Happy Thursday peeps

DG

Monday 19 September 2016

Deaf Girly: Hearing in my dreams

Recently, I've been having nightmares. Nightly. Which wake me up at 5am, in a sweat. They're the kind of dreams that make you get up and go and stick the kettle on, staring out the window as you wait for it to boil, willing your brain to stop whirring with whatever hideous thoughts were in it – the thoughts that jarred you awake.

The past few times this has happened, while staring out of the window, I've found myself marvelling about the fact that I am never deaf in my dreams.

I've blogged about this before. I've blogged about the fact that I can hear whispers, shouts, people talking to me without me being able to see their lips. I've blogged about the marvel that in my dreams I am a hearing person, even though really, I have no idea what it's like to be a hearing person.

Sure, I have a memory of what it's like to be less deaf, but it's definitely not the same as being hearing.

In the most recent nightmare I had, involving someone I really really don't like, a phone rang and it was for me. I took the call. I had a phone conversation. I can't remember what it was about, but that doesn't really matter, because when the phone conversation was over, I took the phone and threw it down the stairs before running down after it and smashing it to a pulp.

Maybe I'm not that hearing in my dreams after all...

Monday 12 September 2016

Deaf Girly hears an echo (echo)

Living in London, I sometimes forget that the general din of the city drowns out other things. I know, when I'm walking down the street that the only thing I am hearing is the chugging of busses. Conversation, laughter and any other general noises, including a cyclist yelling at me to get out of her way – which happened today – are all lost.

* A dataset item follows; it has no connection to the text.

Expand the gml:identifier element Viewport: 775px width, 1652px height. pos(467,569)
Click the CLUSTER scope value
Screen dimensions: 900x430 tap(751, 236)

Whenever I head back to the countryside, I am always shocked by how quiet it is – I can't hear the things that make a noise in the countryside – namely birds and other animals – so it really is just me and silence.

So yesterday, while away for the weekend in the country imagine my shock when I heard an echo.

It was late, it was dark, one of the cats we were cat-sitting had gone AWOL. We had to head back to London, but I didn't want to leave him outside, when he's never been an outside-at-night cat, has a phobia of heights and cannot jump. He's the most uncatlike cat I've ever met. He wags his tail when you tickle his tummy, he follows you around like a small dog. Forget lean, mean killing machine, his most notable prey to date is a butterfly and that was by accident when he thwacked it with his gigantic fox-like tail.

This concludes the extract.